Red River Has New Chief Executive

  • Jeff Sessions Jeffrey Heinz photograph

Valley News Business Writer
Published: 2/19/2017 12:16:50 AM
Modified: 2/19/2017 12:16:51 AM

Claremont — Rick Bolduc, the longtime chief executive and part-owner of Claremont-based Red River Computer Co., has stepped down “effective immediately,” the company announced Thursday. Jeff Sessions, a veteran sales executive who most recently served as the company’s president, has succeeded Bolduc as CEO.

Red River, an IT contractor and computer equipment supplier to the U.S. government, the military and civilian agencies, said the executive change had been in the works for a year.

“This is all part of long-time strategy of our company because we’ve been growing so rapidly in size and scope,” Bolduc said in a telephone interview. “We’ve been building out our senior management team for several years now. This is not news to our employees.”

Bolduc, who joined Red River in 1995 and was named CEO in 2005, will remain with Red River as executive chairman of its board of directors. He said he will focus on “inorganic growth” and acquisitions.

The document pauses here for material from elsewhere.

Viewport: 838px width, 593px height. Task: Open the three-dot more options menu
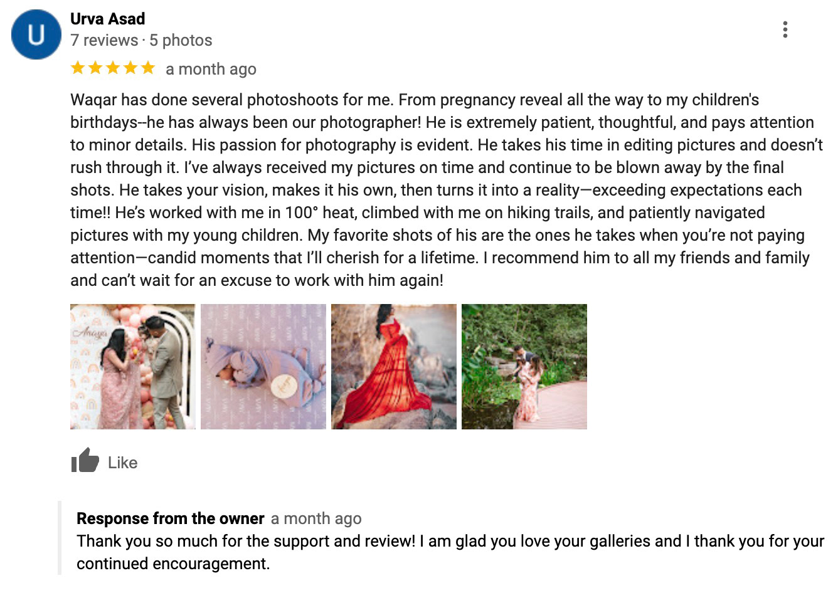click(x=785, y=29)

“I am not going anywhere,” Bolduc said. “I am not retiring.”

Sessions joined Red River in 2007 as the company’s first vice president of sales. He then served as senior vice president for corporate strategy before becoming the company’s president in February 2016. Before coming to Red River, Sessions was vice president for federal sales with GMRI, a division of Manassas, Va.-based PC Mall Gov Inc., a technology supplier for government and educational institutions.

The executive shift comes as Red River — it has dropped the words “Computer Co.” from its branding materials although they remain part of its official name — is repositioning itself as a digital infrastructure consultant and shedding its image as a supplier and servicing contractor of computers, laptops and computer hardware to the federal government.

Last fall, Red River made its first significant acquisition when it bought Accunet Solutions, a Boston-based “systems integration and IT consulting services provider” that specializes in serving the health care and life sciences market. The acquisition signaled Red River’s strategy of diversifying beyond its core business as a procurement specialist on behalf of the U.S. military.

Bolduc said he expects more acquisitions to follow. “We have a nice pipeline of companies that we’re looking at,” he said.

Red River, which has about 250 employees, including 100 at its Claremont headquarters, is approaching $500 million in annual revenues, Bolduc said, and expects to continue hiring people as it becomes a “technology integrator” to manage the computer networks and data storage needs of both the federal government and private sector.

“All of our customers are facing legacy equipment issues,” Sessions said. “We still provide the product, that’s our history. But in the last five years we’ve really been investing back into the company in terms of IT solutions, software, writing programs — all multiple solutions that our customers” require.

Red River’s growth spurt and decision to expand aggressively follows a rough patch the company hit after the turn of the decade.

In 2011, Red River was part of a three-way merger with FusionStorm of San Francisco and Global Technology Resources of Denver, but the deal was called off after FusionStorm withdrew plans for a public stock offering. Then, in 2012, Red River agreed to pay a $2.3 million to the government to resolve allegations that it violated the False Claims Act when doing business with various federal agencies. The charges, broadly, involved Red River mishandling contracts for services and equipment. Red River said contracts involved isolated incidents and did not affect ongoing business.